Las dos últimas, las que la guiaban, abrieron una puerta y luego la empujaron suavemente hacia el pasillo. Cerraron la puerta, dejándola sola.
Allí reinaba un negro absoluto. Casi se había olvidado de lo oscuras que eran las paredes de piedra del palacio. El pasillo estaba vacío, a excepción de Dedos Azules, que la esperaba libro en mano. Sonrió, inclinando la cabeza con respeto.
—El rey-dios se sentirá satisfecho, Receptáculo. Vamos exactamente según lo previsto: el sol acaba de ponerse.
Siri se volvió. Frente a ella había una puerta grande e imponente, recubierta por completo de oro. Cuatro lámparas en la pared brillaban sin cristal de colores, reflejando la luz del portal dorado. No tuvo ninguna duda de quién había más allá de tan impresionante entrada.
—El dormitorio del rey-dios —dijo Dedos Azules—. O, más bien, uno de sus dormitorios. Ahora, mi señora, debes volver a prestarme atención. No hagas nada que ofenda al rey. Estás aquí por su voluntad y para atender sus necesidades. No las mías ni las tuyas, ni siquiera las de nuestro reino.
—Comprendo —dijo ella en voz baja, el corazón latiéndole cada vez más rápido.
—Gracias. Es hora de presentarte. Entra en la habitación, quítate el vestido y la ropa interior. Inclínate en el suelo ante la cama del rey, tocando el suelo con la cabeza. Cuando él desee que te acerques, golpeará el poste de la cama, y podrás alzar la cabeza. Entonces te indicará que avances.
Ella asintió.
—Intenta no tocarlo demasiado.
Siri frunció el ceño, abriendo y cerrando los puños, nerviosa.

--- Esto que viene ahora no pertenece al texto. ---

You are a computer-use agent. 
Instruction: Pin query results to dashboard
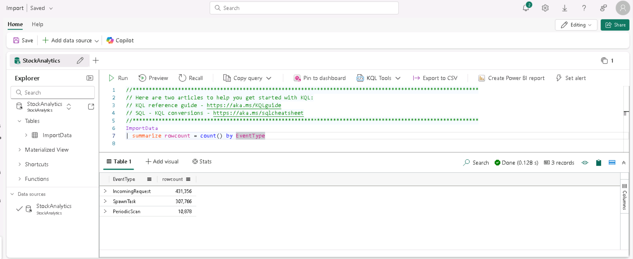click(x=320, y=78)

—¿Cómo voy a conseguir eso exactamente? Vamos a tener sexo, ¿no?
Dedos Azules se ruborizó.
—Sí, supongo que sí. Esto también es nuevo para mí, mi señora. El rey-dios… bueno, sólo un grupo de sirvientes especialmente dedicados puede tocarlo. Mi sugerencia sería evitar besarlo, acariciarlo, o hacer cualquier otra cosa que pudiera ofenderlo. Simplemente permítele hacer contigo lo que desee, y deberías estar a salvo.
Siri inspiró profundamente, y asintió.
—Cuando terminéis, el rey se retirará. Entonces recoge la ropa de cama y quémala en la chimenea. Como Receptáculo, eres la única a la que se permite hacer esas cosas. ¿Comprendes?
—Sí —dijo Siri, cada vez más ansiosa.
—Muy bien, pues —contestó Dedos Azules, casi tan nervioso como ella—. Buena suerte.
Tras estas palabras, extendió la mano y abrió la puerta.
«Oh, Austre, Dios de los Colores», pensó ella, el corazón redoblando, las manos sudorosas, aturdida.
Dedos Azules la empujó suavemente por la espalda y Siri entró en la habitación.